> **Written problem**
In the data, from the line with "The height and width of the screenshot is (893, 1818)." up to and including the line with "pyautogui.click(x=39, y=514)", substitute "search box" for "search field". Return only those lines, with everything else unchanged.

> **Supplied information**
⟨

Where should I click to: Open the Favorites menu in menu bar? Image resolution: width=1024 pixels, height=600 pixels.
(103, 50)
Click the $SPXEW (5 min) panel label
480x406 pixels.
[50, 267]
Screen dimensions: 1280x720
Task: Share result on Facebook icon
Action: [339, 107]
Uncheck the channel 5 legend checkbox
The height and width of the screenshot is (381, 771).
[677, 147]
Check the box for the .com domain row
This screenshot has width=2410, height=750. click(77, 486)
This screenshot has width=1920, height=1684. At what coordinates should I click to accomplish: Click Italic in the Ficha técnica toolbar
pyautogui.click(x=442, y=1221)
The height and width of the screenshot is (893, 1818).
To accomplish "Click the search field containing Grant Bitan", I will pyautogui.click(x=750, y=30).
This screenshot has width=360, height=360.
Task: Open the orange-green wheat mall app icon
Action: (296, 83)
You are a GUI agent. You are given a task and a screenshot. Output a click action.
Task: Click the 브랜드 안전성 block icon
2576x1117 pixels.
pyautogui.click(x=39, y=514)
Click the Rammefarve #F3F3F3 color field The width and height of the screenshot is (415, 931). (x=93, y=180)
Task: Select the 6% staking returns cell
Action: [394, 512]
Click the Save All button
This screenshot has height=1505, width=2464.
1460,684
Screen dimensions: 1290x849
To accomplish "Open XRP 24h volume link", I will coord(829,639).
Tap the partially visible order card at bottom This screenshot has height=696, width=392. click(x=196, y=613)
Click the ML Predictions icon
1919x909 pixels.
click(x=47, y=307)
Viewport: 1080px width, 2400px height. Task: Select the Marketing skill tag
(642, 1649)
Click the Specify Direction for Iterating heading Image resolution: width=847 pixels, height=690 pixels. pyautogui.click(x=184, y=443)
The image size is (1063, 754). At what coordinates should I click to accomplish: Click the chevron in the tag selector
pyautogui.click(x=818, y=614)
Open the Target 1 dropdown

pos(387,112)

⟩

> **Solution to the exercise**
The height and width of the screenshot is (893, 1818).
To accomplish "Click the search box containing Grant Bitan", I will pyautogui.click(x=750, y=30).
This screenshot has width=360, height=360.
Task: Open the orange-green wheat mall app icon
Action: (296, 83)
You are a GUI agent. You are given a task and a screenshot. Output a click action.
Task: Click the 브랜드 안전성 block icon
2576x1117 pixels.
pyautogui.click(x=39, y=514)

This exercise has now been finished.